Trwa dochodzenie w sprawie śmierci funkcjonariusza policji stanowej Indiany. James Bailey zginął w czasie próby zatrzymania kierowcy przekraczającego dozwoloną prędkość na I-69 w pobliżu Auburn.
Wszystko to działo się w czasie, kiedy policjanci zabezpieczali miejsce wcześniejszych kolizji spowodowanych kiepskimi warunkami pogodowymi. Jak poinformowała Policja Stanowa Indiany, Bailey pomagał kolegom w opanowaniu sytuacji i upłynnieniu ruchu, kiedy w pewnym momencie zauważył szybko nadjeżdżający pojazd. Jego kierowca miał uciekać przed ścigającym go radiowozem policji z Fort Wayne.

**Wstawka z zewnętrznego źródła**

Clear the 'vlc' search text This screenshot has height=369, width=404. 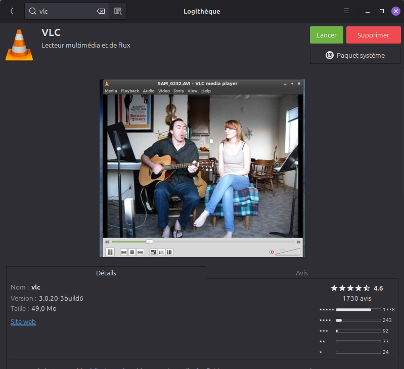point(101,11)
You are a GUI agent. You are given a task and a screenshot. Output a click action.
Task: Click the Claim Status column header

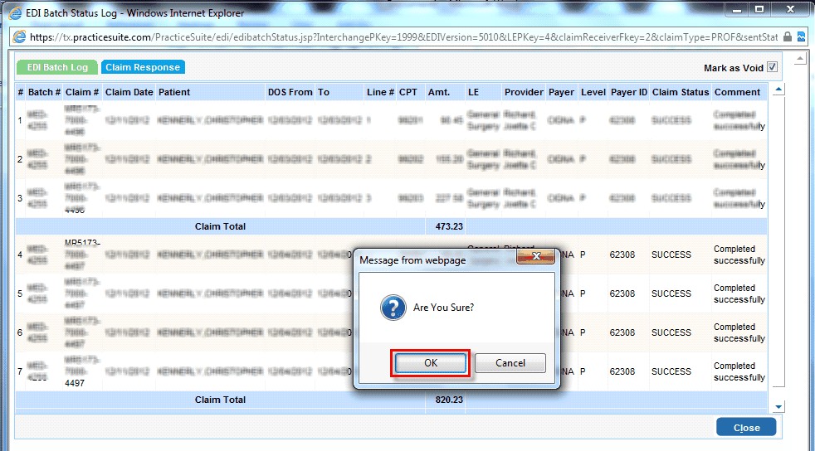click(680, 92)
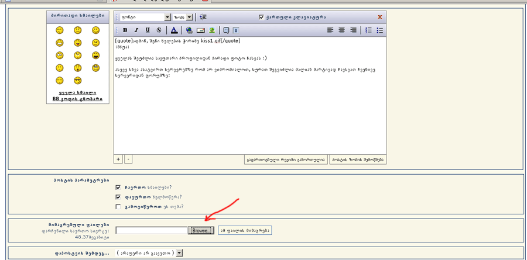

Kiedy próbował go zatrzymać, kierowca dosłownie w niego wjechał. Funkcjonariusz został szybko przetransportowany do szpitala, ale jego życia nie udało się uratować. Pozostawił żonę i dwoje dzieci.
Policji udało się zidentyfikować i zatrzymać podejrzanego. To mieszkaniec Marion w Indianie, Terry Dewaine Sands II. Mężczyzna usłyszał zarzuty stawiania oporu organom ścigania i spowodowania śmierci funkcjonariusza.